Katara let herself picture it. The hope of the world tucked between her mother and father, wrapped in warm blankets, her belly full and dreams sweet.
“And this afternoon I helped destroy a Fire Nation oil rig. Blew the entire place up.” A wide, genuine smile dimpled his cheeks. “I don’t usually accomplish that much. Most of the time, all I do is think about her and brush up on firebending fundamentals to teach her. Either way, it’s a day closer.”
She smiled gently. “I think that’s nice.”
Zuko put his hands on her shoulders, a grounding, comforting weight. “I think you believe it too, even when it’s hard.”
The tears she’d fought back all day finally rolled down her cheeks, and Katara let them fall.
“I’m not so sure, Zuko. I believed my whole childhood, then I found him, held him in my arms as he slipped out of the iceberg, but now I just don’t know the same way.”
This was the first time she’d voiced it. Her doubt.
“Do something for her every day. Something that makes a better, safer world for her. Eventually, you’ll start to feel it. You’ll know when you see her, we both will.”
Katara nodded weakly. “You’re right. Besides, I’m just wallowing, and that’s no good for anybody.”
“You’re not wallowing, you’re feeling. It’s okay to doubt, but for you…” Zuko’s grasp on her shoulders tightened slightly, a moment of holding on too hard. “I think doubting hurts you more than most people. You’re built to hope.”
For so long her life had been pieced together by little sparks of it, whatever she could cling to to get to the next day. Hope for a waterbending master. Hope for her father’s return home. Hope for the Avatar.
She’d been starved for it since Azula’s lightning had struck true. Five long years of defeat and destruction on a scale she still couldn’t comprehend.
Maybe now, on this fifth anniversary of her hope’s death, it was finally time to begin anew.
Katara wrapped her arms around Zuko and rested her head on his shoulder.

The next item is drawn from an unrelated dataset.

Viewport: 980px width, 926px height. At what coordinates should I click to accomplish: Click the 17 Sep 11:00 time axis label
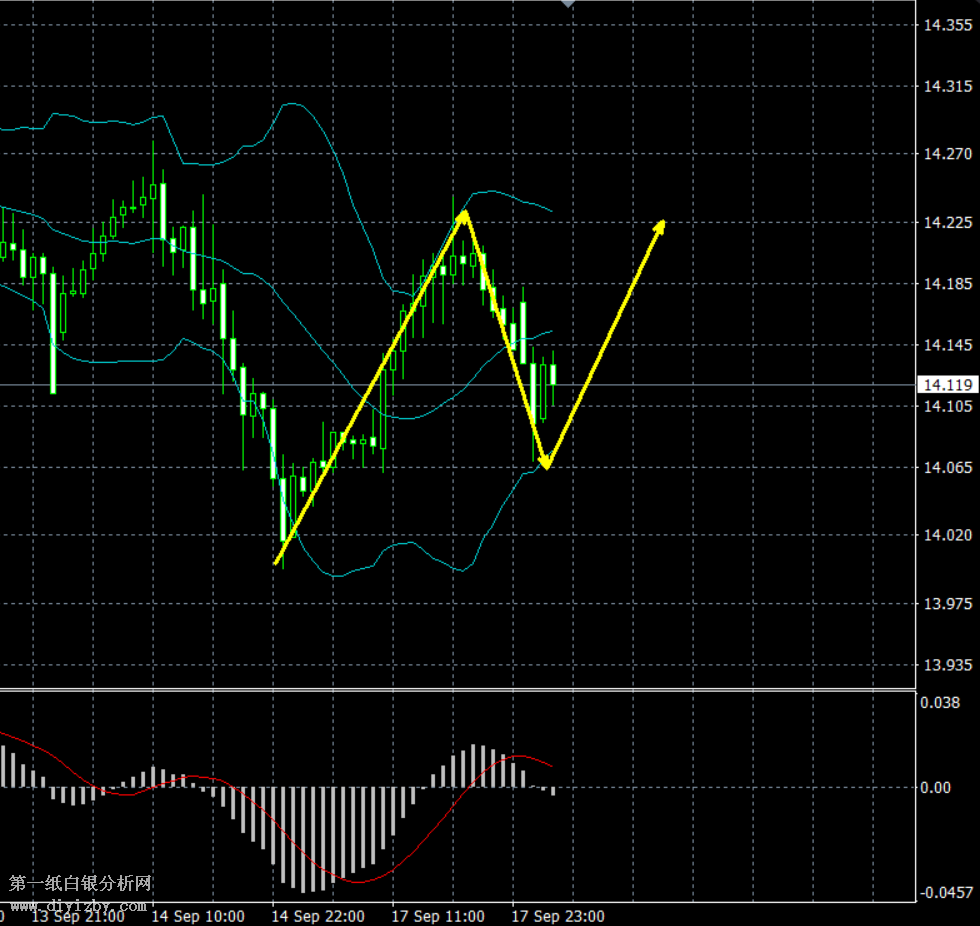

She rarely hugged him and she’d forgotten what it felt like—the warmth from the fire inside him, the steadiness of his arms when he hugged her back. A great comfort, but always tinged with guilt.

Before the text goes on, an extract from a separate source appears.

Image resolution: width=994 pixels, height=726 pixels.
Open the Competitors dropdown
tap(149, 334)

She pulled back. “Thanks, Zuko.”
He let her go with a soft smile, then patted his ribcage. “Thanks for putting me back together.”
“It’s no problem, though I’d like it better if you’d stop getting injured.”

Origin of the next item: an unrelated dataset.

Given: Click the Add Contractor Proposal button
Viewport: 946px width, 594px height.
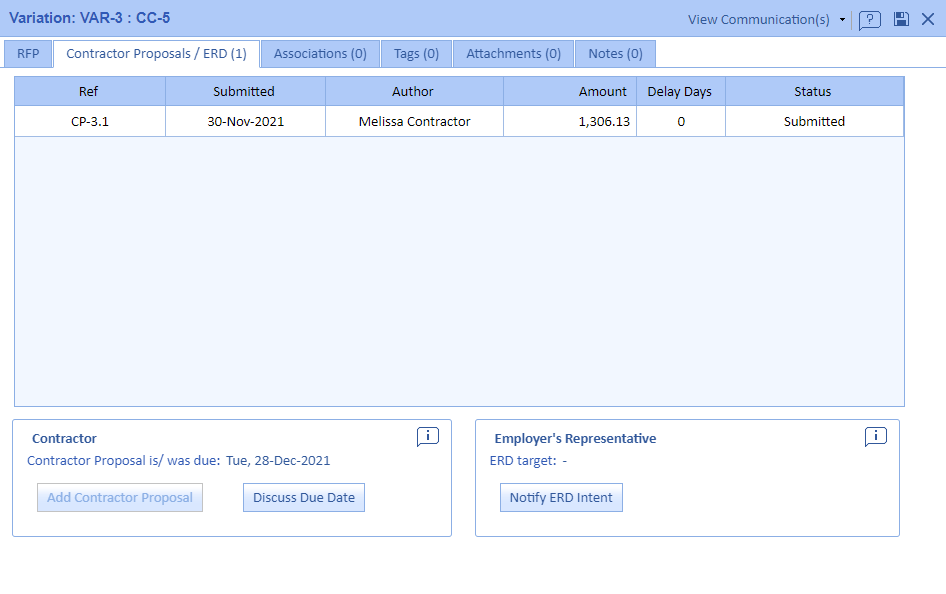Looking at the screenshot, I should (x=120, y=498).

He scratched the back of his head, glancing away. “Wish I could promise that, but…”
“But you have a knack for getting in tough spots,” Katara finished. “At least you’re even better at getting out of them.”
Zuko was so handsome when he smiled. It was a wonder none of the women in the resistance had snapped him up yet. Katara knew for a fact that plenty wanted to; she was somewhat regularly asked for permission to pursue him.
Perhaps Zuko was like her in this way, a little too caught in the past to move forward with a luxury like love.